OpenJurist

561 F2d 652 Brinkman v. J Gilligan

561 F.2d 652

Mark BRINKMAN et al., Plaintiffs-Appellees,
v.
John J. GILLIGAN and Dayton Board of Education et al.,
Defendants-Appellants.

No. 76-1854.

United States Court of Appeals,
Sixth Circuit.

Aug. 25, 1977.

David C. Greer, Leo F. Krebs, Bieser, Greer & Landis, Dayton, Ohio, for defendants-appellants.

Louis R. Lucas, Ratner, Sugarmon, Lucas & Salky, Memphis, Tenn., John A. Dziamba, Willimantic, Conn., Nathaniel R. Jones, New York City, Richard Austin, Dayton, Ohio, Paul R. Dimond, O'Brien, Moran & Dimond, Ann Arbor, Mich., for plaintiffs-appellees.

Before PHILLIPS, Chief Judge and PECK and LIVELY, Circuit Judges.

ORDER

1

This matter is before the court on remand from the Supreme Court. In its opinion the Supreme Court vacated the judgment of this court entered pursuant to our opinion published at 539 F.2d 1084 (6 Cir. 1976) and remanded for further proceedings. Dayton Board of Education v. Brinkman, 431 U.S. ----, 97 S.Ct. 2766, 53 L.Ed.2d 851 (1977).

2

The Supreme Court held that the remedy mandated by this court is "entirely out of proportion to the constitutional violations found by the District Court . . ." and concluded that both "supplementation of the record and additional findings addressed specifically to the scope of the remedy" are required. 431 U.S. at ----, 97 S.Ct. at 2774, 2775.

3

The Supreme Court then set forth the following requirements on remand:

4

The District Court, in the first instance, subject to review by the Court of Appeals, must make new findings and conclusions as to violations in the light of this opinion, Washington v. Davis, supra, and Village of Arlington Heights, supra. It must then fashion a remedy in the light of the rule laid down in Swann, supra, and elaborated upon in Hills v. Gautreaux, 425 U.S. 284, (96 S.Ct. 1538, 47 L.Ed.2d 792) (1976). The power of the federal courts to restructure the operation of local and state governmental entities "is not plenary. It 'may be exercised "only on the basis of a constitutional violation." ' (Milliken v. Bradley ), 418 U.S., at 738, (94 S.Ct. (3112), at 3124, 41 L.Ed.2d (1069), at 1087), quoting Swann v. Charlotte-Mecklenburg Board of Education, 402 U.S. 1, 16, (91 S.Ct. 1267, 1276, 28 L.Ed.2d 554, 556-67). See Rizzo v. Goode, 423 U.S. 362, 377, (96 S.Ct. 598, 46 L.Ed.2d 56). Once a constitutional violation is found, a federal court is required to tailor 'the scope of the remedy' to fit 'the nature and extent of the constitutional violation.' 418 U.S., at 744, (94 S.Ct. (3112), at 3127, 41 L.Ed.2d at 1091); Swann, supra, (402 U.S.), at 16, (91 S.Ct. (1267) at 1276, 28 L.Ed.2d at 566-67)." Hills, supra, (425 U.S.), at 294, (96 S.Ct. (1538) at 1544). See also Austin Independent School Dist. v. United States, 429 U.S. 990 (1976) (Mr. Justice Powell, concurring).

*What the exercise asks:*
Quote the passage of the Brinkman v. Gilligan order starting with "Mark BRINKMAN et" and going on through "Aug. 25, 1977.", word for word.

*Stored data:*
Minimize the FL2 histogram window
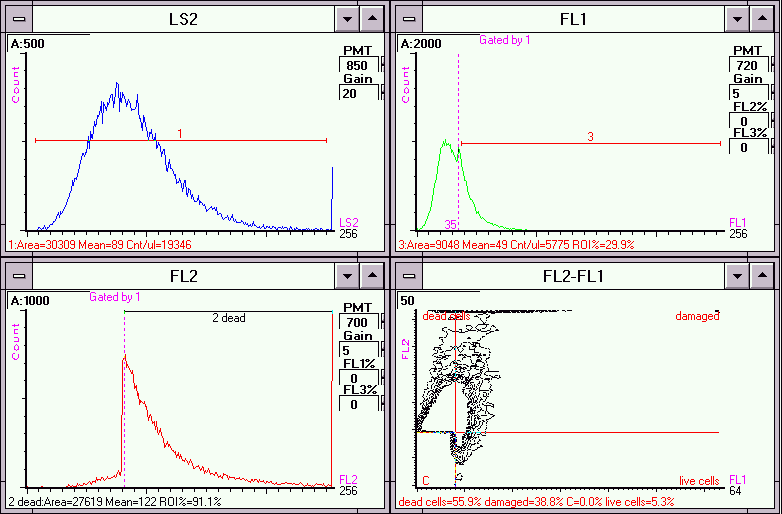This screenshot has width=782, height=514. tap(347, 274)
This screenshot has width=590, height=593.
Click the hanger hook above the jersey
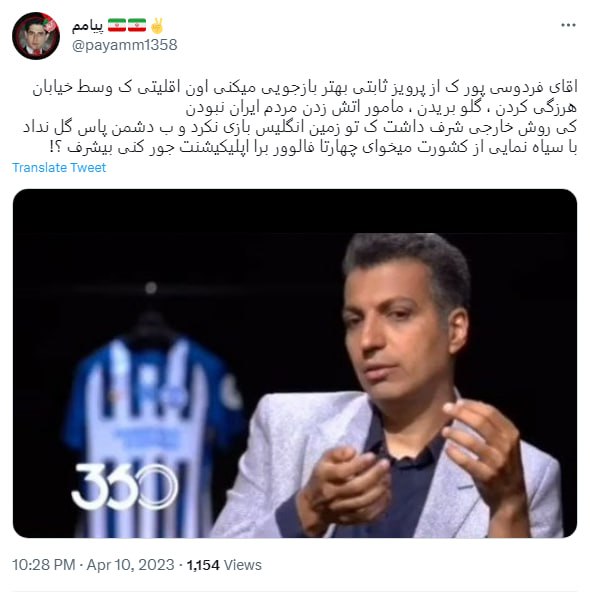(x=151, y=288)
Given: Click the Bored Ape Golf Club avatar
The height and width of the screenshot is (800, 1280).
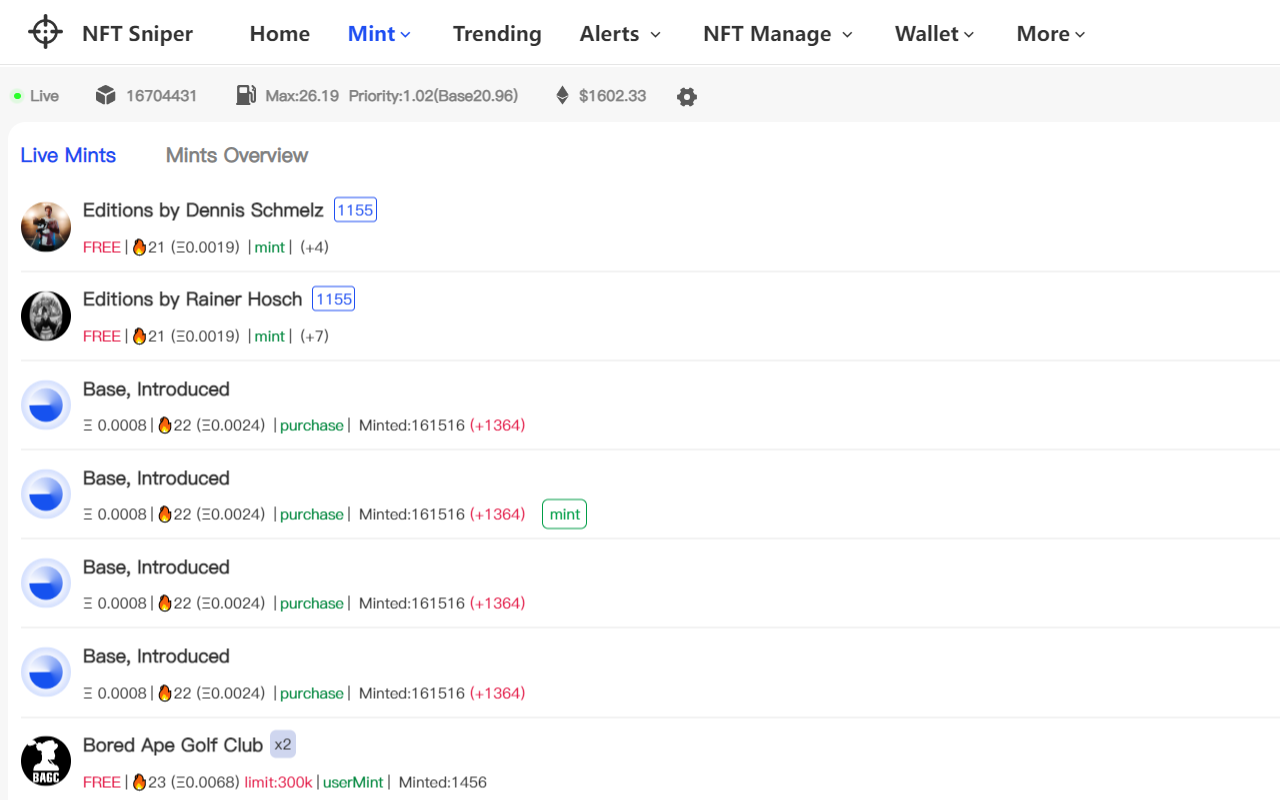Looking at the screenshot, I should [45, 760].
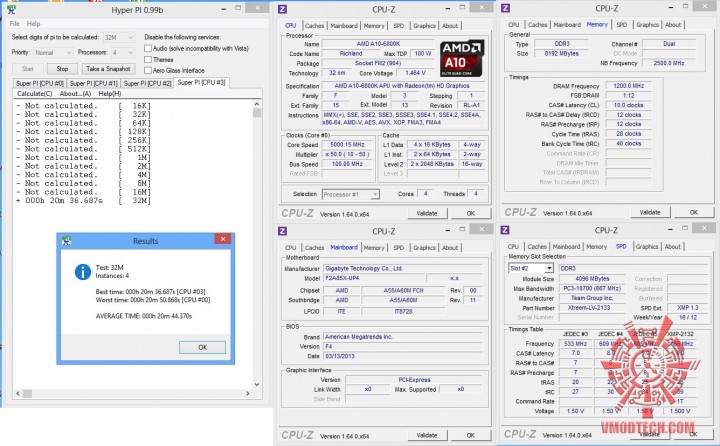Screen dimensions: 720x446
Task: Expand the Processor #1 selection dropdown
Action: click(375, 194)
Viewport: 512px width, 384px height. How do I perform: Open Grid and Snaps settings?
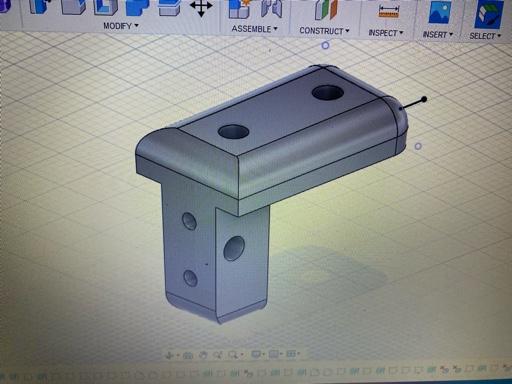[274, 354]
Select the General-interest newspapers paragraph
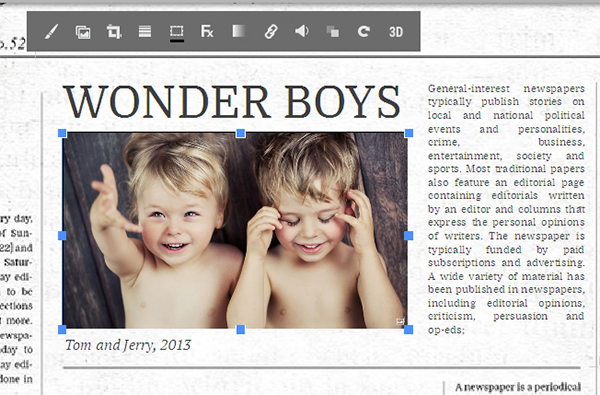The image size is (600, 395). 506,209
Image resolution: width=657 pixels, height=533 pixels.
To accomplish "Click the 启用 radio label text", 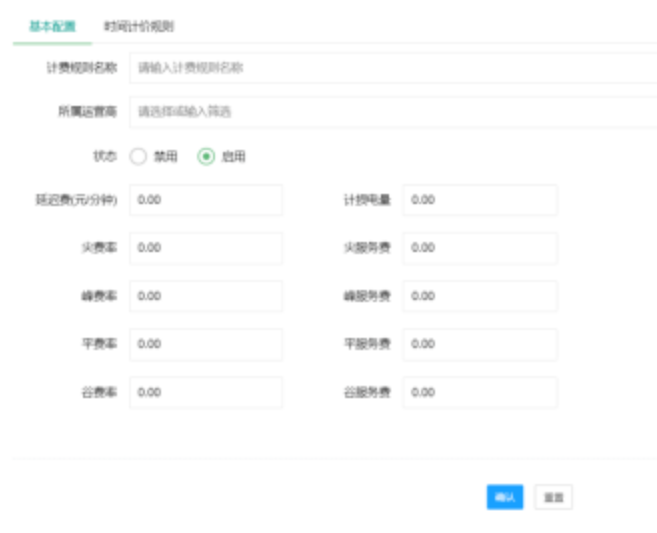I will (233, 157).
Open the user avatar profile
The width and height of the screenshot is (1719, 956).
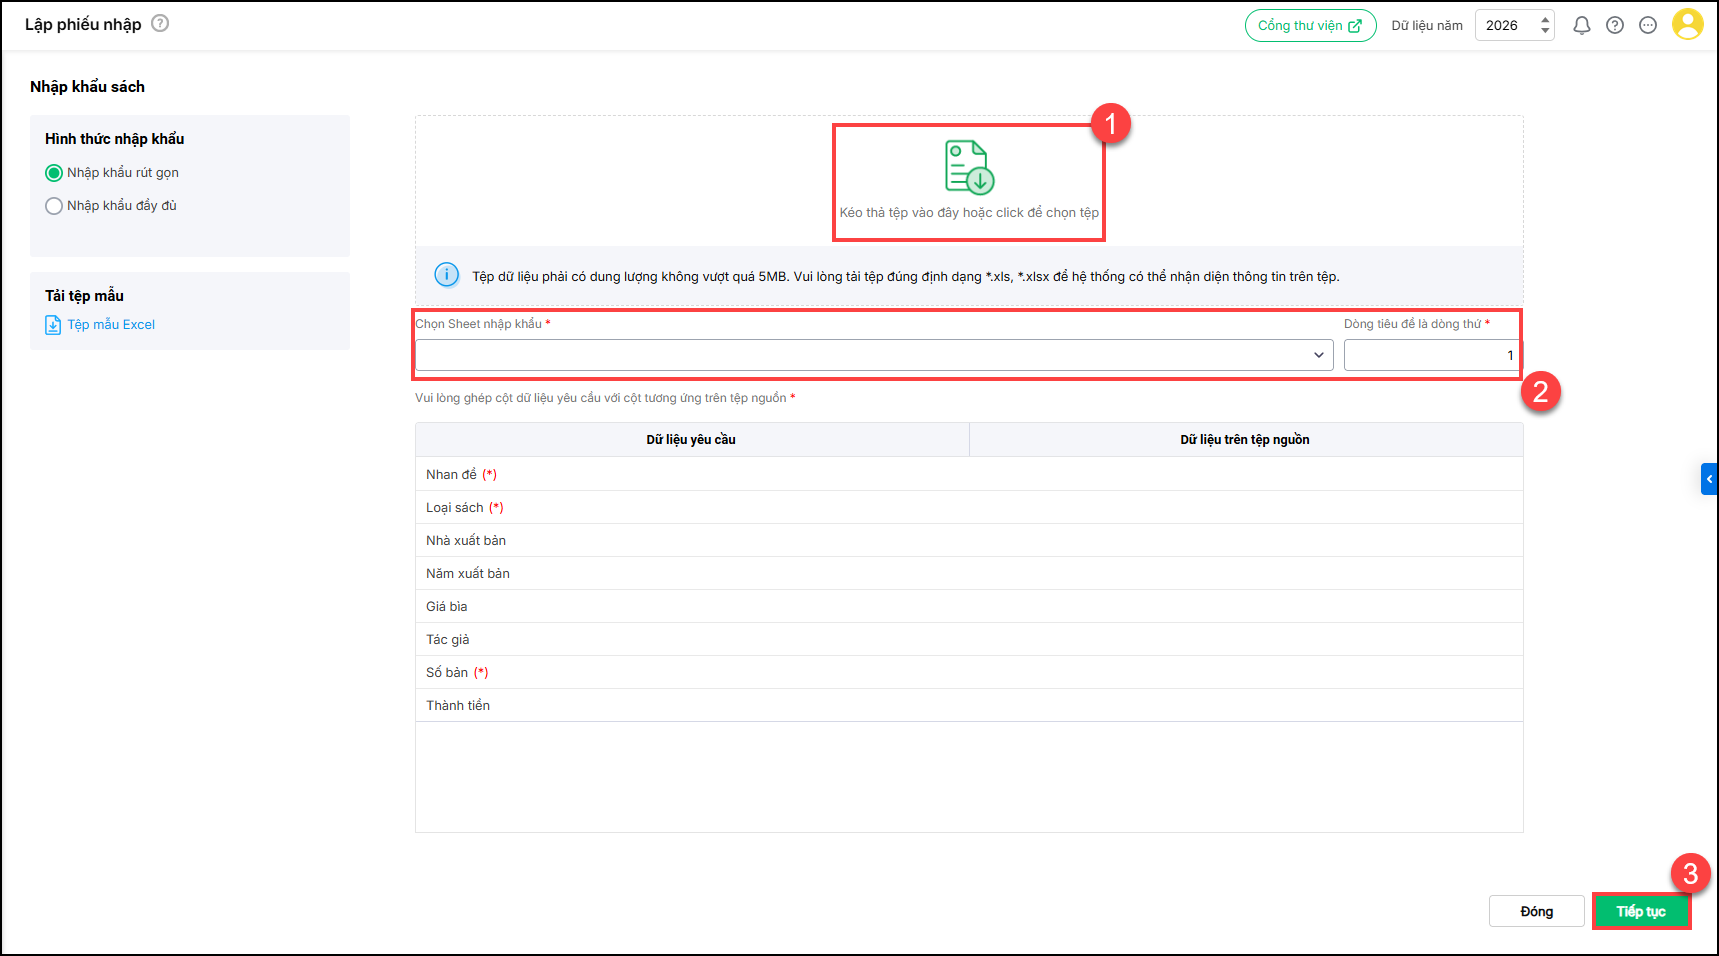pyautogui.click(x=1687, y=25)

*Answer space:*
Mark BRINKMAN et al., Plaintiffs-Appellees,
v.
John J. GILLIGAN and Dayton Board of Education et al.,
Defendants-Appellants.

No. 76-1854.

United States Court of Appeals,
Sixth Circuit.

Aug. 25, 1977.